**Exercises**.
1. Which people are named in the article about Andrew Dawson's fight against sex trafficking?
2. Could you take the article about Andrew Dawson's fight against sex trafficking further, starting right after its final sentence?

Text section: Begin

Trafficking Battler
Andrew D. Dawson realizes age and social status are irrelevant when it comes to sexual exploitation. Children, even if they are bright and from a good home, are vulnerable to being lured into diabolical schemes via the internet.
Since 2014, Dawson and his wife, Ashleigh, who have two daughters — 11-year-old Sydney and 8-year-old Chloe — have been working full time to battle sex trafficking. Starting in 2016, the Dawsons spent 3½ years in Las Vegas, where Andrew joined forces with F.R.E.E. International, a rescue organization that works with law enforcement to recover child trafficking victims.
Dawson, a U.S. missionary with Intercultural Ministries, wears many hats in his effort to fight trafficking. One is as a presenter with Say Something school assemblies that help trafficked students find help. The hourlong presentation to middle school and high school students features speakers — including survivors — talking about sex trafficking in an age-appropriate manner.
The Say Something event helps students recognize the recruiting tactics traffickers use. In 2019, Dawson spoke to 100,000 students across the nation. Say Something is a program directed by U.S. missionary Jody E. Dyess.
“Some kids don’t realize they have been trafficked until they hear the presentation,” says Dawson, 38. “Then they recognize this is what has happened to them.” As a result of the events, Dawson has made 167 mandatory reports of sexual exploitation, with 19 cases prosecuted.

Text section: End
Information: Begin

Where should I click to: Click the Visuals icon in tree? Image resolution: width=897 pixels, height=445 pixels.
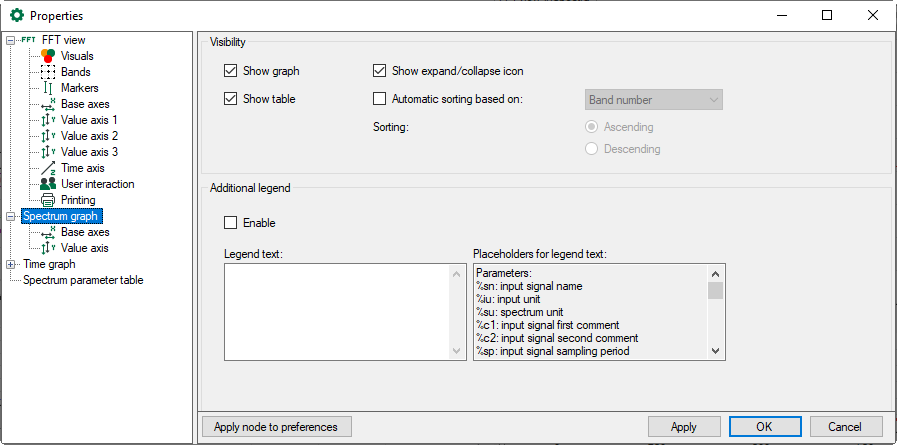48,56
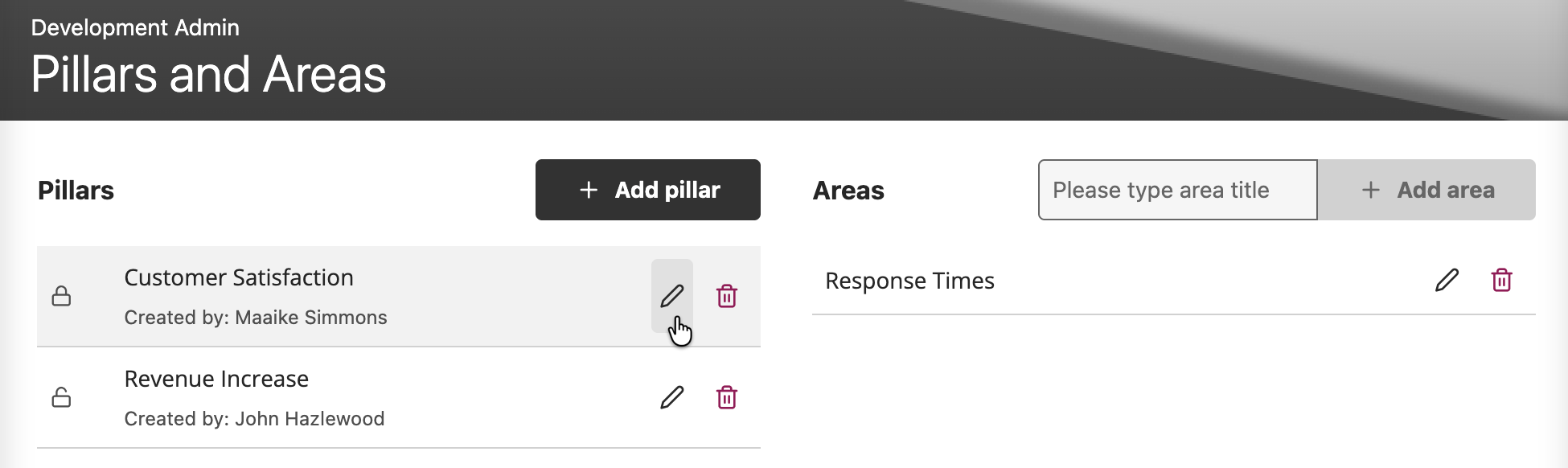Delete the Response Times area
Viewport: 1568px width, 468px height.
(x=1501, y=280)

Information: End

**Replies**.
1. Andrew D. Dawson, Ashleigh Dawson, Sydney, Chloe, Jody E. Dyess

2.
PERVASIVE INFLUENCE
Dawson’s father, Doug, pastored multiple rural Pentecostal churches across the U.S. Andrew first became aware of sex trafficking while a youth pastor at New Life Assembly of God in Lewistown, Montana.
“I saw that it’s not just an issue in metropolitan areas or red-light districts around the world,” Dawson says. “Sexual predators are contacting girls in rural America online, luring them to run away from home and ultimately to be trafficked. Pastors need to be aware of the tactics predators use on kids.”
Sex abuse and trafficking haven’t disappeared during COVID-19; in fact, Dawson says they have become more difficult to detect because children aren’t attending classes in person as much. A schoolteacher often is the one to notice something amiss with a child.
“We’ve seen a tremendous increase in traffickers using the internet,” Dawson says. “They are connecting through online ads, video games, social media, and even online educational tools.”
With the ongoing coronavirus pandemic curtailing in-school appearances, Andrew and Ashleigh launched Seven Against Slavery, an initiative that helps fund rescue operations, missing kid searches, and training.
Dawson says he has encountered many teenagers and young adults who want to do something about trafficking, but feel stymied because they have limited finances. Seven Against Seven has proved especially popular with high school and college students who contribute $7 monthly to the cause. Donations recently paid for an automobile for a trafficking survivor in Missouri.
In 2018, Dawson devised yet another method to aid trafficking victims. He teamed with his brother Caleb to launch Due North Coffee Roasters. The e-commerce company funnels 100 percent of its profits to help survivors with needs such as clothing and temporary housing.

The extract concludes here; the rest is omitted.